According to Juel Reed Cover in The Daily News, 1962, “She made you think of a dainty little Dresden doll, with the elegant gentility of a lady of the 1890s but had a mind like a steel trap, a knowledge of the county, city and area history that was unequaled; and a passionate dedication to her position as official Museum Curator and unofficial historian of this community.”
The pay was minimal, but May loved the position. Port Clinton Village Council provided her salary and a small budget for supplies. She directed the many who volunteered to help. The DeLery Chapter of D.A.R. helped to organize the museum and continued to support it and Miss Hesselbart.
She was known for her dedication to the museum and for eagerly sharing her knowledge with museum visitors. This job was her life. May never took a vacation and when she broke her arm in 1958, she still took very few days off to heal. She particularly enjoyed having children learn at the museum, but shared her enthusiasm for historical accuracy with all who visited there. Among the numerous visitors from locations all over the world were Dr. and Madame Claude Prat of Tours, France. Their relative, Madame R. Dubreul-Chambardel (Madeleine Couche) of Marcon, France, had been born here to Alphonse and Madame Couche. May showed them through the museum, pointing out the bronze urn that Madeleine sent on the French Gratitude Train.
Her obituary stated that “only one thing ever aroused the gentle little lady to anger, and that was historical inaccuracy of any kind. She fought for ‘the truth’ with every weapon at her command, and she was not hesitant about reprimanding any source that deviated from the exact truth in presenting historical material.”
It was important to her that the community understand, for instance, that “because of widely published false stories of the founding of Port Clinton by the WPA and other writers, we, as citizens, have both the obligation and the privilege to acclaim the legal founder [of Port Clinton]—Ezekiel Smith Haines,” not DeWitt Clinton, “father of the Erie Canal.” Another of the many truths she discovered through research was that the small cannon in Waterworks Park was British, and not used by Commodore Perry in the Battle of Lake Erie in 1813.

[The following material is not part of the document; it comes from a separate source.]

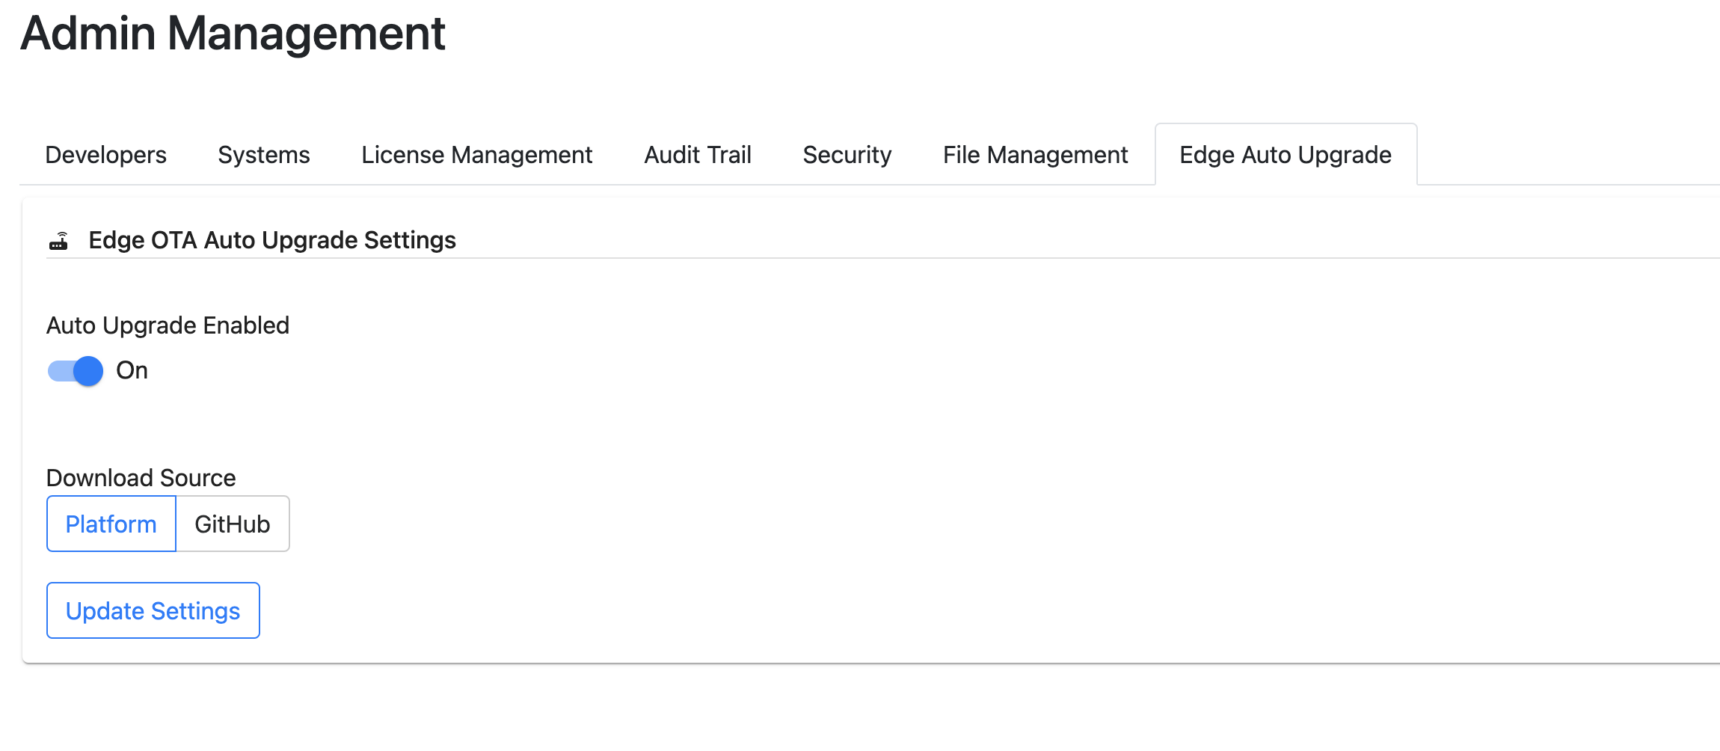Viewport: 1720px width, 751px height.
Task: Click blank panel area right of Update Settings
Action: (x=897, y=610)
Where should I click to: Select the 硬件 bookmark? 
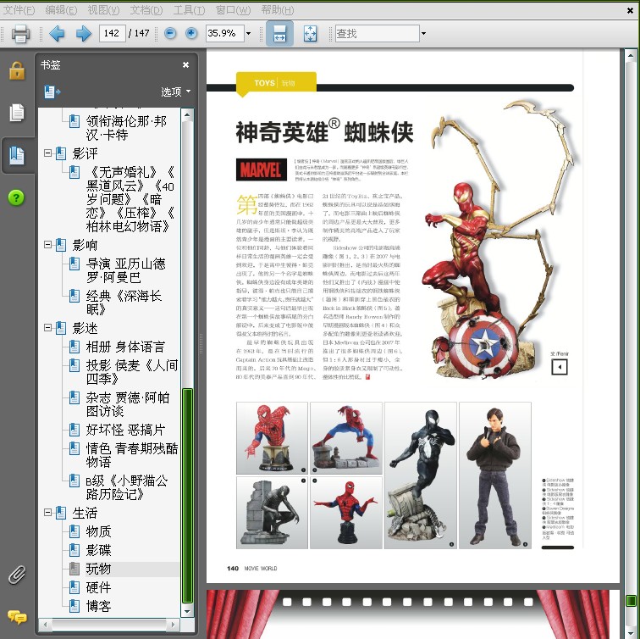(98, 587)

Joseph Gill, a U.S. Gypsum Company executive, had been one of May Hesselbart’s piano students, and visited often with his wife Virginia, a published poet. Virginia wrote a poem in May’s memory titled “Tribute.”
It begins:
“A great soul sheltered in tiny frame--
Noble, loyal, loving and always the same,--
Has slipped down the path of night from our midst
In obedience to One whom her life ever bidst.”
And it ends:
“God granted the wish she confided to me
That He call her home swiftly, silently,
As each eve from her treasures of time she’d turn home,
She has left a last evening her well ordered ‘room’.
May her great soul now rest with the God of time
Who tendered her life-long, useful sublime!”
On November 3, 1962, Miss Hesselbart’s neighbor, Mrs. Alex Thurocey, noticed a window shade at May’s house wasn’t raised. This was a prearranged signal, and although Mrs. Thurocey had seen May working at her table the previous evening, she checked and found her neighbor in the bedroom, deceased. May Hesselbart’s wish to be called “home swiftly, silently” had been granted, after spending her last day working at her beloved museum.